§ DOCUMENT EXTRACT:

════

House and Senate leaders have named their representatives to a new panel created by the Budget Control Act of 2011 to achieve deep savings in federal programs. By way of background, under the Budget Control Act, which President Obama signed into law August 2, 2011 (P.L. 112-25), lawmakers agreed to increase the nation’s debt ceiling while taking steps to reduce the federal deficit. The deficit reduction component is being implemented in two phases. In the first phase, the law imposes caps that reduce discretionary (non-entitlement) spending by more than $900 billion over 10 years, beginning in fiscal year (FY) 2012. Second, a bipartisan Joint Select Committee on Deficit Reduction is charged with identifying an additional $1.5 trillion in deficit reduction, which could include entitlement and tax provisions. While not specifically required, the panel is expected to consider a variety of Medicare program savings in light of widespread concerns among policymakers about the long-term financial sustainability of the program. The following are the appointees to the deficit reduction committee:  

  • Senate Majority Leader Harry Reid’s Appointees: Patty Murray (D-WA), John Kerry (D-MA), Max Baucus (D-MT).

════

§ GIVEN ENTRIES:
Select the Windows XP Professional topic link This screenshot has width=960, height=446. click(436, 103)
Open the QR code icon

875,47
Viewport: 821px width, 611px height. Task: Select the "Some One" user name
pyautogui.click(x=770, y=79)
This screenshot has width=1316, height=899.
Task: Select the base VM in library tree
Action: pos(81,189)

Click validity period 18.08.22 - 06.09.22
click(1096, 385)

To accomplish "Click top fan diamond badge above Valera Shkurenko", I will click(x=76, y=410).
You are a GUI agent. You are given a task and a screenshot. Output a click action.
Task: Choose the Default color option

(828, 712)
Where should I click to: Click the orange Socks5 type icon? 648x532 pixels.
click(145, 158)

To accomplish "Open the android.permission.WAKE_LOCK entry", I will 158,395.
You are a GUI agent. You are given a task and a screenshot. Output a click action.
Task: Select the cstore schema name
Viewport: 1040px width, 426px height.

════

§ ACTIVITIES:
a – Mark each statement about the text on the deficit reduction committee yes or no, and quote the exact words from the text that decide it. (i) President Obama signed the Budget Control Act on August 2, 2011. (ii) The law requires the joint committee to consider Medicare savings. (iii) The discretionary spending caps cut more than $900 billion over 10 years.
b – Rewrite the paragraph of the deficit reduction committee text that begins "House and Senate leaders have named" as a short bulleted list that keeps its main facts.
c – Continue the text on the deficit reduction committee from the last line shown.

§ ANSWERS FOR THE EXERCISE:
a –
(i) Yes: "which President Obama signed into law August 2, 2011 (P.L. 112-25)"
(ii) No: "While not specifically required, the panel is expected to consider a variety of Medicare program savings"
(iii) Yes: "the law imposes caps that reduce discretionary (non-entitlement) spending by more than $900 billion over 10 years"

b –
- House and Senate leaders have named members to a new panel created by the Budget Control Act of 2011.
- President Obama signed the act into law on August 2, 2011 (P.L. 112-25). It raised the debt ceiling and included steps to reduce the deficit.
- Phase one: caps cut discretionary (non-entitlement) spending by more than $900 billion over 10 years, starting in FY 2012.
- Phase two: the bipartisan Joint Select Committee on Deficit Reduction must find another $1.5 trillion in deficit reduction, which could include entitlement and tax provisions.
- The panel is not required to consider Medicare savings but is expected to, because policymakers are concerned about the program's long-term financial sustainability.

c –
  • Senate Republican Leader Mitch McConnell’s Appointees: Jon Kyl (R-AZ.), Pat Toomey (R-PA.), Rob Portman (R-OH). 
  • House Speaker John Boehner’s Appointees: Jeb Hensarling (R-TX), Dave Camp (R-MI); Fred Upton (R-MI). 
  • House Democratic Leader Nancy Pelosi’s Appointees: James Clyburn (D-SC), Xavier Becerra (D-CA), Chris Van Hollen (D-MD).

The committee must issue its legislative proposals by November 23, 2011, and Congress must vote on the package by December 23, 2011. If legislation is not adopted to achieve deficit reduction targets, an enforcement mechanism would trigger a total of $1.2 trillion in spending reductions in January 2013, split evenly between domestic and defense spending. While Medicare provider payments would be subject to reduction under the enforcement mechanism, those reductions would be capped at 2%. Reed Smith is a preparing a more detailed analysis of the new law.